Горько было смотреть на это разложение, но как-то раз я не выдержал и вошел. Ранее пустой холл у лестницы, где мы временами стояли, болтали, курили, был завешен стираным бельем, которое свисало почти до пола. Веревки были натянуты чисто по-восточному – хаотично и мне пришлось пролезать через них, как сквозь лабиринт. Было душно, полутемно и противно, Но, пересилив отвращение, я подошел к заветной двери. Теперь здесь был такой кавардак, что на меня никто не обратил никакого внимания.
Я распахнул дверь.
То, что я увидел не поддавалось описанию – тюки, громоздящиеся до потолка, полуголые, откровенно грязные, дети то ли возящиеся, то ли играющие на полу, тряпки, тарелки, кастрюли – все вперемежку… и вдруг – тонкий на грани ощущения, сквозь креветочный дух, табачный дым, миазмы немытых тел, ко мне прорвался лучик знакомого аромата. Боже мой – сколько счастья! Я не понимал что это – мое воспоминание или же стены до сих пор хранят его. Да и какая мне до этого была разница. Пусть на мгновение, но былопе счастье вернулось ко мне. Я уже не замечал, что стекла побиты, а подоконник загажен – я видел то, что помнил, что хотел видеть – чистую светлую комнату и ее, стоящую вполоборота ко мне, у окна…

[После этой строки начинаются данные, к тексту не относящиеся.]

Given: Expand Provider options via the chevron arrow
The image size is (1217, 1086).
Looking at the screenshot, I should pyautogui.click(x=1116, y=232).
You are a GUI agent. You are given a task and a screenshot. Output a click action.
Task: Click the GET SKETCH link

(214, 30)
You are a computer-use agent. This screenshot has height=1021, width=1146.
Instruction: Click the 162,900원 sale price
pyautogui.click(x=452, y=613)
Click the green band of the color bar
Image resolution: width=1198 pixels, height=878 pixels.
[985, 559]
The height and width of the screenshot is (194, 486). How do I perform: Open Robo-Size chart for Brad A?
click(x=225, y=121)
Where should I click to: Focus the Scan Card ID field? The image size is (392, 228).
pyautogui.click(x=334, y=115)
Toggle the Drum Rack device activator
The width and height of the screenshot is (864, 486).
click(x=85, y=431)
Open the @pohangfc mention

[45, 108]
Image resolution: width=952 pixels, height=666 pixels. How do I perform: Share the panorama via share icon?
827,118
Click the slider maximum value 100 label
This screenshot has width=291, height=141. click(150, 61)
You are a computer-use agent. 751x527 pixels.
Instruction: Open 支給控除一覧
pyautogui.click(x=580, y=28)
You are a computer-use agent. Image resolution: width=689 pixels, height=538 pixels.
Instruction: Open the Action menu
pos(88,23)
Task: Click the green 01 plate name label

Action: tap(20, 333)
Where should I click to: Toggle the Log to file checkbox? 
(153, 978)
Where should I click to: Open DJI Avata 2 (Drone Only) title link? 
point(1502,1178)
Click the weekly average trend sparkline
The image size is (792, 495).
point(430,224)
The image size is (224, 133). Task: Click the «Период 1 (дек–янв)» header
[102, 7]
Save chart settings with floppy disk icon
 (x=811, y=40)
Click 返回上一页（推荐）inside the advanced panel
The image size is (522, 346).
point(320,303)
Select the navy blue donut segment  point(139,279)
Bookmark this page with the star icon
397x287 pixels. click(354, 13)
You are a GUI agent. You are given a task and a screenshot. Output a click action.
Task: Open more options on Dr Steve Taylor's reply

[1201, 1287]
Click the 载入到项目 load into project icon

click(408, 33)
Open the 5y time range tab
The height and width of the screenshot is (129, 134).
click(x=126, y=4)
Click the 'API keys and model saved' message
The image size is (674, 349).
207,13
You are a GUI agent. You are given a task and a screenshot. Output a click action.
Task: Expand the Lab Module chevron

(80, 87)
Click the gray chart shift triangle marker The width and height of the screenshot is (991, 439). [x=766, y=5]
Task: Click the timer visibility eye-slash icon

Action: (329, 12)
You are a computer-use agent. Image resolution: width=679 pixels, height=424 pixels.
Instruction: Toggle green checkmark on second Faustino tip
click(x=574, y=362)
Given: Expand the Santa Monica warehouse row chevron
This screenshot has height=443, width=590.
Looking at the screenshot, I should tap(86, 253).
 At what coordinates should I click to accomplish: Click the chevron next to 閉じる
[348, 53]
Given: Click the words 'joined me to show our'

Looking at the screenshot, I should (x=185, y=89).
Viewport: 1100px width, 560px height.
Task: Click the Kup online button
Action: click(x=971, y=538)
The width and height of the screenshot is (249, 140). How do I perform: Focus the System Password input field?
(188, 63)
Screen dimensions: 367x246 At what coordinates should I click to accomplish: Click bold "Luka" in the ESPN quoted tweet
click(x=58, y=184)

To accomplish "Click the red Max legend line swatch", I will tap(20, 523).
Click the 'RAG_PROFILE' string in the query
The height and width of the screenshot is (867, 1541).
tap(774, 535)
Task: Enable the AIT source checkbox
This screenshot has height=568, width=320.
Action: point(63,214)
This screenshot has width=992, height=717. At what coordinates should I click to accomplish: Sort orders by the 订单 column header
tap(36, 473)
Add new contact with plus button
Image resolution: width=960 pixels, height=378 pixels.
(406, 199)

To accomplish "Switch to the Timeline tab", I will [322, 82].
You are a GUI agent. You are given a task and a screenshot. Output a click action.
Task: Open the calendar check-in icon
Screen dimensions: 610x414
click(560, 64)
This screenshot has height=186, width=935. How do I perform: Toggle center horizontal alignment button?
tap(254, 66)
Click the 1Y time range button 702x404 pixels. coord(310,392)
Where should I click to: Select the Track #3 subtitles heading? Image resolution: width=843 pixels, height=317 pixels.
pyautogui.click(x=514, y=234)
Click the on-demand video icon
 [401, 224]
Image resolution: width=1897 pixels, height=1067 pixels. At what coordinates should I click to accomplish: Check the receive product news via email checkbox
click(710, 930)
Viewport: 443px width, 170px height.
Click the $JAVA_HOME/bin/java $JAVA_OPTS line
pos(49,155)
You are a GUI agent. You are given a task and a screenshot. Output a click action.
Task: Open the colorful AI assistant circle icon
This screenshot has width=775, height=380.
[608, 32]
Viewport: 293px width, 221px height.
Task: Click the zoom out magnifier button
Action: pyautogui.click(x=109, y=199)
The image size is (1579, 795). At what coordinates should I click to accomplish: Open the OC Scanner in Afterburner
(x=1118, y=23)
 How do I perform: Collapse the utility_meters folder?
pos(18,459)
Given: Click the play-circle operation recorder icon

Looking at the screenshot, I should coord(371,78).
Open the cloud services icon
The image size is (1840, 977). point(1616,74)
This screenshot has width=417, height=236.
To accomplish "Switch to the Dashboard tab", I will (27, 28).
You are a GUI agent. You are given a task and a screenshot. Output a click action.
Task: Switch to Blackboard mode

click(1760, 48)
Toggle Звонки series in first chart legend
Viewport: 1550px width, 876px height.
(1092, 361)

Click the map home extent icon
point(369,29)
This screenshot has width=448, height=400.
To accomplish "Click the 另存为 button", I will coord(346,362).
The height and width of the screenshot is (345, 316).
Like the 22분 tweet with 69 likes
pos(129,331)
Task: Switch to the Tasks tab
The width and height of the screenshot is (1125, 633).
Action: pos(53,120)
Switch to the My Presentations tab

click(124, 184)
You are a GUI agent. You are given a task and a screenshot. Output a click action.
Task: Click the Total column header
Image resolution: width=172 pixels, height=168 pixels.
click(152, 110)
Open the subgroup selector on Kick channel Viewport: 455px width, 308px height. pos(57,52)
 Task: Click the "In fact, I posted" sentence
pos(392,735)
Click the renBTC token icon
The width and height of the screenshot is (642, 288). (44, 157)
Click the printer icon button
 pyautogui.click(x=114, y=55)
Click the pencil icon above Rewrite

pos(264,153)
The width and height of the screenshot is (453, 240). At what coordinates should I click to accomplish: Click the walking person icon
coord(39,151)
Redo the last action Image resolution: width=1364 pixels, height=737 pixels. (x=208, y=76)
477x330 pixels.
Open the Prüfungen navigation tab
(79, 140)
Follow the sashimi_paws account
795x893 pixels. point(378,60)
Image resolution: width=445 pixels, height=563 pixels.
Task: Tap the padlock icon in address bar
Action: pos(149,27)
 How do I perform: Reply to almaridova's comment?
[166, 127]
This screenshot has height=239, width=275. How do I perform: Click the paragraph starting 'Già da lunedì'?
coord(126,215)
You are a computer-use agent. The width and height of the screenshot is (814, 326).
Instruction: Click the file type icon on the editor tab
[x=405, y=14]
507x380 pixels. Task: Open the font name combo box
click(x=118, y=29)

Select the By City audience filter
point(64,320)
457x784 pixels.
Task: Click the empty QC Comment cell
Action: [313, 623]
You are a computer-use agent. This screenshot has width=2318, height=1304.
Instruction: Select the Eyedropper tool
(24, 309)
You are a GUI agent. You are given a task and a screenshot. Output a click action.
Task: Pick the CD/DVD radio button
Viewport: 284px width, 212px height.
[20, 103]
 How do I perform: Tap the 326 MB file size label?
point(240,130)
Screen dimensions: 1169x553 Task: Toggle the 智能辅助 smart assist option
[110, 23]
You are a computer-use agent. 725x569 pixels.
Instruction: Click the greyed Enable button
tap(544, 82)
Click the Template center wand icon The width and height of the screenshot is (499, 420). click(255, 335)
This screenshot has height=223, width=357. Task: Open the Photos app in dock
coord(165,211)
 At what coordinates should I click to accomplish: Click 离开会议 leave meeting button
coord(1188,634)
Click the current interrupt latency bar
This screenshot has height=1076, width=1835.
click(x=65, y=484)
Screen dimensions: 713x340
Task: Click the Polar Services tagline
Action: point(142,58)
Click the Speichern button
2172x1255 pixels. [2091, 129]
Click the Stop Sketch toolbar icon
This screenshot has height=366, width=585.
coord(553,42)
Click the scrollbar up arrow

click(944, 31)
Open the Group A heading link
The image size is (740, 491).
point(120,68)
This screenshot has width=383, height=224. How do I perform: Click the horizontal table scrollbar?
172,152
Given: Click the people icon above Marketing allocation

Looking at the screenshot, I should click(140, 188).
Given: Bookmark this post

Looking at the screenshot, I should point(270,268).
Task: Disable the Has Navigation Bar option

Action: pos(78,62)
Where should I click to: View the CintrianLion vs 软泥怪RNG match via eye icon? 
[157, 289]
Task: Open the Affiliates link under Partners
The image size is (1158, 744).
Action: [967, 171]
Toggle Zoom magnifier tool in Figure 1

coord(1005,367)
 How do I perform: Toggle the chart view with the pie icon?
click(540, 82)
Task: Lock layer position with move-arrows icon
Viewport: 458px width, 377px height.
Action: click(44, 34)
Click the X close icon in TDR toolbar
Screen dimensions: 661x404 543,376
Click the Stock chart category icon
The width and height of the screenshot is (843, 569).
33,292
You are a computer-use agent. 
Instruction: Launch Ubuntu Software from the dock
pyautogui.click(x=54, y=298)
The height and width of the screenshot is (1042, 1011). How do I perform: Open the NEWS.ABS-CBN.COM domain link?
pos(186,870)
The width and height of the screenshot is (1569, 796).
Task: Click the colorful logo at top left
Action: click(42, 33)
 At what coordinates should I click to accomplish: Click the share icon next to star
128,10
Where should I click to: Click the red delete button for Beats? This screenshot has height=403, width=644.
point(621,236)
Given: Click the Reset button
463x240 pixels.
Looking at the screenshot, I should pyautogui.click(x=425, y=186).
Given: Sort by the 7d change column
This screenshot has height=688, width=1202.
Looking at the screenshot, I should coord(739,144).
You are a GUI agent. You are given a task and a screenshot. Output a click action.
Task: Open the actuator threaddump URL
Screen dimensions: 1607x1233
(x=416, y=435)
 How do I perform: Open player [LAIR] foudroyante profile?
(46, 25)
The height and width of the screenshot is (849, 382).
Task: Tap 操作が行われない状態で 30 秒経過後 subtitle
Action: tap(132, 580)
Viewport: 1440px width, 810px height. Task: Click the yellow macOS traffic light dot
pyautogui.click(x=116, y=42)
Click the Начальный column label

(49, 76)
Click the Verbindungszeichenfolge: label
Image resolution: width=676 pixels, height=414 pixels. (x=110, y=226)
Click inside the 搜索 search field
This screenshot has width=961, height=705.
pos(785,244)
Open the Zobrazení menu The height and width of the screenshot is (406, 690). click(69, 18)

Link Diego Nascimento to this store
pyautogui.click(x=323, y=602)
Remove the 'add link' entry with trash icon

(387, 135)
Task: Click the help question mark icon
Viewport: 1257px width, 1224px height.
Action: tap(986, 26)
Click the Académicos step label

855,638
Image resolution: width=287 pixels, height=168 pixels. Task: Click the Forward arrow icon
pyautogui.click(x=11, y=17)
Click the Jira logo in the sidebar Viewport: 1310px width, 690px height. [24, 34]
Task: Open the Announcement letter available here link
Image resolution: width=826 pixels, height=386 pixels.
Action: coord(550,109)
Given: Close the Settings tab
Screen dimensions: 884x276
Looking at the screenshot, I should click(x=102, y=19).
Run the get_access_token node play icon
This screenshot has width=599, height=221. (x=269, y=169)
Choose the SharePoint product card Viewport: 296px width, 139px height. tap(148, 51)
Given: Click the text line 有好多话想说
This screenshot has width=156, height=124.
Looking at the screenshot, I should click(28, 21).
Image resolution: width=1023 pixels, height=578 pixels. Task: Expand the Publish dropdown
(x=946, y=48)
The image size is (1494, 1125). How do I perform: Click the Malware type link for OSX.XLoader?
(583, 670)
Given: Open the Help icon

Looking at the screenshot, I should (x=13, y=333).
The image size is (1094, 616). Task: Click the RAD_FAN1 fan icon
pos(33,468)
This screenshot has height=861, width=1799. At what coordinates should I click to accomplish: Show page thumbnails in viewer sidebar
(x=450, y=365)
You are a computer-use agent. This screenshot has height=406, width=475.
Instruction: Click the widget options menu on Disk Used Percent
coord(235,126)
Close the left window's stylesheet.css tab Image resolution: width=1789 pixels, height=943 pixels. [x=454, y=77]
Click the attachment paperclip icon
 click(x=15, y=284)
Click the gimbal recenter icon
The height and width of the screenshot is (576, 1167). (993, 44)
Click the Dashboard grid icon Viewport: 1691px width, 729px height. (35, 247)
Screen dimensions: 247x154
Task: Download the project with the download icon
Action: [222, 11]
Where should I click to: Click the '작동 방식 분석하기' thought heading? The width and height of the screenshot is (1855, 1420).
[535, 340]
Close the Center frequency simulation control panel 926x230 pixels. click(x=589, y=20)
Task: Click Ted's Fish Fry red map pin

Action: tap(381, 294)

И тут, как в страшной сказке, я увидел, что ко мне приближаются невысокие коренастые фигуры, мало чем похожие на людей… сладостное видение исчезло – осталась мерзкая реальность. Я повернулся и, не обращая внимания на пытающихся что-то спросить у меня на ломаном русском языке вьетнамцев, вышел из здания.
Больше я никогда не заходил туда, но каждый раз проходя мимо чувствовал ее запах. Это было уже наверняка – воспоминание.
Прошло еще около десяти лет и общежитие начисто снесли, построив на его месте новый, современный, дом. И, внешне, уже ничто не напоминает мне о былом, но я, все равно, стоит мне только оказаться поблизости, теперь уже совершенно точно – не чувствую, а вспоминаю – шестой корпус, тридцать девятую комнату, окно на втором этаже и этот милый, любимый, родной, давно исчезнувший, но сохранившийся навсегда в моей памяти, запах… и ЕЕ нежный образ.
[1] Видимо в СССР получается что-то одно – либо Космос, либо Косметика – любила говорить моя мать, разводя плевками старую, засохшую тушь для ресниц. (нач. 1970-х гг.)